Leveraging 30×30 through partnerships and co-benefits
The Biden administration will soon release its strategy for the recent executive order to conserve at least 30 percent of the nation’s lands and oceans by 2030.
Like the previously introduced Senate Resolution 372 and House Resolution 835, the 30×30 initiative aligns with recommendations from the scientific and environmental communities to protect 30 to 50 percent of the planet. The initiative can meaningfully increase the quality and quantity of natural areas in the U.S., considering only 12 percent of the roughly 28 percent of federal lands are permanently protected from development and other intensive use.
Why do we need the 30×30 initiative? Current levels of land and ocean protection have not prevented the continued loss and deterioration of ecosystems, nor has it stopped the steep declines in fish, birds, pollinators and other species. And 30×30 is as much about safeguarding human health and wellbeing as it is about protecting ecosystems and biodiversity. After all, we depend directly and indirectly upon ecosystems to support our health, safety, security, prosperity and happiness.
The real work of 30×30 is yet to come. The straightforward simplicity of the initiative’s goal contrasts sharply with the necessary complexity of decisions that will be required to bring it to fruition while delivering the greatest return on investment in terms of social and ecological co-benefits. A co-benefit describes a benefit or positive outcome that goes beyond the primary aim of a course of action. With so many ways to meet the 30×30 target, we can choose to protect places that simply get us to 30 percent, or we can choose places that also serve other purposes, like addressing health disparities, reducing exposure to pollutants, improving water or food security, making nature more accessible, or diversifying income streams in rural economies. Incorporating co-benefits is particularly important given that targets cannot be met solely with federal lands and, therefore, must accommodate other forms of land ownership.
The Biden administration has already taken an essential first step that will facilitate the integration of co-benefits; they have engaged diverse stakeholders in the planning process. Engagement can reveal community needs, identify key co-benefits, leverage ongoing conservation activities and create partnerships that move the initiative forward. Partnerships will be instrumental to realizing co-benefits and overcoming one of the initiative’s greatest implementation challenges — doing more with less.
Doing more with less requires that we find creative ways to optimize among a wide variety of co-benefits and opportunity costs. Until recently, the massive amount of information needed to support optimization has been lacking, partly due to limited human and fiscal resources. However, crowd-sourced or community science data products, like the eBird project my colleagues and I lead at the Cornell Lab of Ornithology, transform the landscape and provide a path forward. Citizens can engage with scientists to generate valuable data assets, and scientists can work with decision-makers to create innovative metrics to help plan, implement and monitor outcomes.

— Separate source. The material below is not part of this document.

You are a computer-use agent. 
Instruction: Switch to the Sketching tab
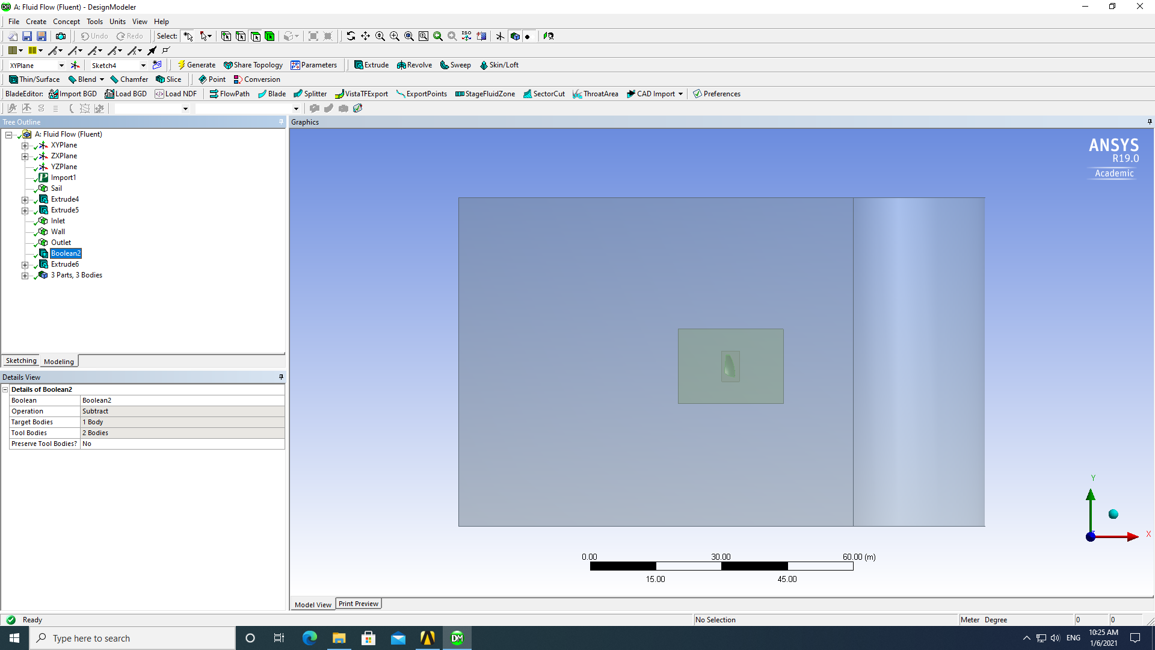click(21, 361)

Another way to do more with less is to partner with private sector actors who can contribute cash, in-kind, or intellectual support for conservation interventions, incentive programs and new methods to track progress. Already public-private partnerships are being developed to fund conservation activities on private land through payments by corporate partners interested in meeting their own Environment, Social and Governance standards (ESG) or other commitments to sustainability. The Ecosystem Services Marketplace Consortium is one such partnership that compensates farmers and ranchers who adopt practices that promote equitable, just and environmentally-sustainable food systems.
While the motivations of certain actors can be met with skepticism, we stand to gain from the private sector’s growing appetite to be more sustainable. The interest is there. With one-third of professionally managed investments in the U.S. already linked to corporate ESGs, there is strong potential to finance conservation projects by attracting investors motivated by personal ethics, corporate responsibility, stable supply chains and business opportunities in the green economy. Support is available from the Coalition for the Private Investment in Conservation, a global multi-stakeholder initiative that aims to facilitate, replicate and scale investable conservation projects by developing blueprints for financial transaction structures. The more that conservation leaders can engage with business and financial institutions, the better they can identify how the private sector can contribute to 30×30 goals as they work towards their own sustainability commitments.
The thoughtful leadership of the Biden administration was responsible for the 30×30 commitment, but partnerships will be key to achieving its goals. As the administration moves forward, they can look to partners in scientific, conservation and private sectors, who stand ready and able to contribute expertise, resources and data to support this urgent initiative.
Amanda D. Rodewald is the Garvin professor and senior director of conservation science at the Cornell Lab of Ornithology, faculty in the Department of Natural Resources and Environment at Cornell University and faculty fellow at Cornell Atkinson Center for Sustainability. Views expressed in this column are hers alone and do not represent those of these institutions.